Em um parágrafo verdadeiramente ultrajante, diz o texto: “E todos estão unidos pela memória quase sagrada da vitória soviética na 2ª Guerra – aquela que o Estado aproveitou para moldar uma identidade de uma Rússia triunfal que deve estar pronta para pegar em armas mais uma vez.”
A memória da Grande Guerra Patriótica, como os russos chamam a sua participação na II Guerra Mundial, não precisou muito da ação do Estado, inclusive o soviético, para se consolidar na alma da população russa. Basta recordar que a União Soviética perdeu 27 milhões dos seus 170 milhões de habitantes, entre 1941 e 1945, de longe, o maior número entre os participantes do conflito (em segundo lugar, bem atrás, veio a China, com 17 milhões).

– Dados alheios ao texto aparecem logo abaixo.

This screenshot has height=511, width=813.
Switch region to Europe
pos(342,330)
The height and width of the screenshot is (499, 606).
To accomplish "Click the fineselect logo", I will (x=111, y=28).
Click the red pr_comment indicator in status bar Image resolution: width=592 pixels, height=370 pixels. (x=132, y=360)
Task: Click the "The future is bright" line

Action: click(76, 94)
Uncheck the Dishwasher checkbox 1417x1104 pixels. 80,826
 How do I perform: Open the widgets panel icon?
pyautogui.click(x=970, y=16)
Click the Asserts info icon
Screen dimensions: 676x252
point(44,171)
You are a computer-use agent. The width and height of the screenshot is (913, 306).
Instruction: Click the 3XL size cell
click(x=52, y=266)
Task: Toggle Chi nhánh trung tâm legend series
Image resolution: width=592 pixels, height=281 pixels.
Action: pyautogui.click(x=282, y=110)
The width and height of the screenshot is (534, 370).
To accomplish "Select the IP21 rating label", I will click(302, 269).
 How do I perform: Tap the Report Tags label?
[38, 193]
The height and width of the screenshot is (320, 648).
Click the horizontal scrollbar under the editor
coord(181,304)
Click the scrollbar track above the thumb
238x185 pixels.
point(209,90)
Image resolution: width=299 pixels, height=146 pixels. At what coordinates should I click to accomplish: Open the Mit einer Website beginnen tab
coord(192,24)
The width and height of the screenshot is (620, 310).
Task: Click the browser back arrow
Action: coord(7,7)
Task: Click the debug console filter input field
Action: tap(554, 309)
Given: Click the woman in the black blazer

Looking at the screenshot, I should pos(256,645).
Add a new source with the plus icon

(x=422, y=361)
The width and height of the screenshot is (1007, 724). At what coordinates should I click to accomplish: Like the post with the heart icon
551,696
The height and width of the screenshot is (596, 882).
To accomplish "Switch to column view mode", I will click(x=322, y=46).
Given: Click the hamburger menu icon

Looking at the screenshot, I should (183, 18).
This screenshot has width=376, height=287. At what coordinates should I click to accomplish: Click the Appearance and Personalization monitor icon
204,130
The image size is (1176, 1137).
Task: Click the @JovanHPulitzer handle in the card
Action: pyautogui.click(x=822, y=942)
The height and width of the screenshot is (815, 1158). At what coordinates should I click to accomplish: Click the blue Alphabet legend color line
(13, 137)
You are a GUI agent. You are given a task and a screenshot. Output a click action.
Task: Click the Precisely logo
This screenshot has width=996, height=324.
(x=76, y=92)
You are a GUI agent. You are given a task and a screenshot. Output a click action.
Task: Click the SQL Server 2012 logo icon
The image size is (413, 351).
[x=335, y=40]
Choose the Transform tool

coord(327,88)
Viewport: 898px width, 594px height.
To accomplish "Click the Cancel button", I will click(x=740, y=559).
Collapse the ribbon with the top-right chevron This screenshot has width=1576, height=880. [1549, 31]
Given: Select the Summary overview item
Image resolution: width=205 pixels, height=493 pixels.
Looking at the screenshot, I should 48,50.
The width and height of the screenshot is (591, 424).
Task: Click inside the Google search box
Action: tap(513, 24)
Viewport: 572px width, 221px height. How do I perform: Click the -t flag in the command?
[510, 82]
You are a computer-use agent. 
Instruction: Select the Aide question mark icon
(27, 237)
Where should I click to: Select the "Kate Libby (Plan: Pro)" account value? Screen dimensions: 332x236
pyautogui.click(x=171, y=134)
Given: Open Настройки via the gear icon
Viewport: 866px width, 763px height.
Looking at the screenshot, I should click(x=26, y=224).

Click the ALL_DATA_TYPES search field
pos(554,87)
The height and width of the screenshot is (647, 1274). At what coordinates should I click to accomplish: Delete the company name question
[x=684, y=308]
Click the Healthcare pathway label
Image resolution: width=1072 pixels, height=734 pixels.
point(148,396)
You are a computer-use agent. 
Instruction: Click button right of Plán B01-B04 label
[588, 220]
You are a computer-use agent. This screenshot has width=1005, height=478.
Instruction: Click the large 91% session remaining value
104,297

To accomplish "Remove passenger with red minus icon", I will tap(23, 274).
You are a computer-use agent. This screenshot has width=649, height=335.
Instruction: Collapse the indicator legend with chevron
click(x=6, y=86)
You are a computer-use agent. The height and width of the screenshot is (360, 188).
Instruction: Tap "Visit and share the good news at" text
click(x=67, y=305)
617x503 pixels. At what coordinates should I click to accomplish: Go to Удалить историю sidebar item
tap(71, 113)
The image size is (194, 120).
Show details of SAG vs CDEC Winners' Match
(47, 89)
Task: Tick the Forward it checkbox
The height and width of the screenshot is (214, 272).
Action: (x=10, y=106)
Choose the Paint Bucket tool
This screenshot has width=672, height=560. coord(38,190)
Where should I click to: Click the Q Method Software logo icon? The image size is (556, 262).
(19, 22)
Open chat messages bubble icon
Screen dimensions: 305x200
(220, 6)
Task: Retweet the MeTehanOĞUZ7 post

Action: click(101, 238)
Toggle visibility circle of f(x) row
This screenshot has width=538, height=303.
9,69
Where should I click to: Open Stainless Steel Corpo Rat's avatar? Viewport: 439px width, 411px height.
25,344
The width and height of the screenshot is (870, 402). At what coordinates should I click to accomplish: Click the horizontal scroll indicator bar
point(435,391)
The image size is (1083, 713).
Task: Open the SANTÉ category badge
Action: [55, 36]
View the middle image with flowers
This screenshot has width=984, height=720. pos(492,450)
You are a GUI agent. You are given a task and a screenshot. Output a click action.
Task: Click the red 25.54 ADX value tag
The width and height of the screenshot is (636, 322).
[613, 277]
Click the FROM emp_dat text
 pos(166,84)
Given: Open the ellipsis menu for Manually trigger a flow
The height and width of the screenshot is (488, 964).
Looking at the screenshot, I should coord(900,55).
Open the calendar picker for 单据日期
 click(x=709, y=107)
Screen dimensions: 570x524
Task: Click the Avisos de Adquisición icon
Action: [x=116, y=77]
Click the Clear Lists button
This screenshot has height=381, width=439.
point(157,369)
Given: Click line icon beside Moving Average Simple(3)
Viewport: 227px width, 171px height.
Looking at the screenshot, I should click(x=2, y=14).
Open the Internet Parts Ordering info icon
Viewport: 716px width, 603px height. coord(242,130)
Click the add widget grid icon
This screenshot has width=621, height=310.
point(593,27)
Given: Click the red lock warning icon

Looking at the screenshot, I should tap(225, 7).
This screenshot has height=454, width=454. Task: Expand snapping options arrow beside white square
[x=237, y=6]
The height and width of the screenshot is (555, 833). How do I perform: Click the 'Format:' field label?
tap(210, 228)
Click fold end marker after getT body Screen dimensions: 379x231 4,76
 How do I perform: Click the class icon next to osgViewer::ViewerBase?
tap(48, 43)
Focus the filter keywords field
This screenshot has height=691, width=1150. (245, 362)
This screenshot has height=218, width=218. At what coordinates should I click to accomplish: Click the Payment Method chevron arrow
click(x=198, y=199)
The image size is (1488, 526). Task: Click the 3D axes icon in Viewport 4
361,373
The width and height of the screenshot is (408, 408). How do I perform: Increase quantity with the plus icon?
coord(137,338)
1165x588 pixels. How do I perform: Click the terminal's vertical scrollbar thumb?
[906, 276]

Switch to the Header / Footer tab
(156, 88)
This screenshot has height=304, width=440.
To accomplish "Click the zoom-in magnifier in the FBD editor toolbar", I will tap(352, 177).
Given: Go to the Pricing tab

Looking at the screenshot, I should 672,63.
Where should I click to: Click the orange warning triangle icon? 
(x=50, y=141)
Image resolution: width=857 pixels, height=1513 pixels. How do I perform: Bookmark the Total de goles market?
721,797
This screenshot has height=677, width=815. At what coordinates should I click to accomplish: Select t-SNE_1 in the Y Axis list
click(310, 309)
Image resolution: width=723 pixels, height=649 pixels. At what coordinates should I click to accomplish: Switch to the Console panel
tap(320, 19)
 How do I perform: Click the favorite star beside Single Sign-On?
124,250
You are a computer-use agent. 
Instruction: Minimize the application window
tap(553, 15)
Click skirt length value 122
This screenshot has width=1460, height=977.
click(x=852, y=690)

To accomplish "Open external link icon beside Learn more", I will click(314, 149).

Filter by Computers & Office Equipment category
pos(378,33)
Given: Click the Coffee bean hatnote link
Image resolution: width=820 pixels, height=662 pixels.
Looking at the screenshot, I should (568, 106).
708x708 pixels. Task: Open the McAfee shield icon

Apenas nas cruciais batalhas de Stalingrado, Kursk e da Bielorrússia (Operação Bagration), as baixas fatais do Exército Vermelho superaram o total combinado das mortes militares e civis do Reino Unido e dos EUA. É quase inexistente alguma família russa, bielorrussa ou ucraniana que não tenha perdido parentes na guerra, razão pela qual, nas celebrações russas do Dia da Vitória (9 de maio), os desfiles militares são sempre encerrados pelo Batalhão dos Imortais, civis que desfilam com retratos de seus entes queridos mortos.
Má vontade idêntica se observa no artigo de Filipe Barini, no Globo de 23 de dezembro: “Trinta anos após fim da URSS, Rússia não superou trauma da transição econômica e da perda de poder.” Para o autor, a “crise dos anos 1990 ajudou a estabelecer padrões para a Rússia atual, que apesar de uma situação econômica mais confortável, vivencia retrocessos democráticos cada vez mais palpáveis”.
Presidente Vladimir Putin na Conferência de Imprensa, 23DEZ2021. Foto Kremlin.ru
Até mesmo em um texto não totalmente tendencioso, que consegue em várias passagens descrever alguns dos problemas vividos pela Rússia pós-soviética, o ranço contra o “autocrata” Putin é evidente, como no parágrafo seguinte: “Nos 20 anos seguintes, incluindo quatro como primeiro-ministro, Putin imprimiu sua ideia de grandeza da Rússia. Em 2005, durante o discurso sobre o Estado da União, afirmou que o fim da União Soviética foi a ‘maior tragédia’ do século XX. Dois anos depois, na Conferência de Segurança de Munique, decretou o ‘fim’ do mundo unipolar comandado pelos EUA, recolocando Moscou no centro do debate político global. Em 2014, ele anexou a Península da Crimeia, punindo a ex-república soviética da Ucrânia por ter levado ao poder um governo pró-Ocidente [grifos nossos].”
Todo esse quadro é característico do funcionamento do velho aparato midiático anglo-americano de desinformação, estabelecido no período da II Guerra Mundial, em torno de impérios de imprensa como as do canadense Max Aitken (vulgo Lorde Beaverbrook) e do estadunidense Henry Luce, depois sucedidos por Conrad Black, Rupert Murdoch e outros menos votados, com notórios vínculos com os respectivos serviços de inteligência. Como adendo, recorde-se que o brasileiro Assis Chateubriand e seu sucessor putativo, Roberto Marinho, tinham estreitos vínculos com tais redes internacionais. Em essência, o uso constante do cachimbo geopolítico costuma entortar as bocas midiáticas.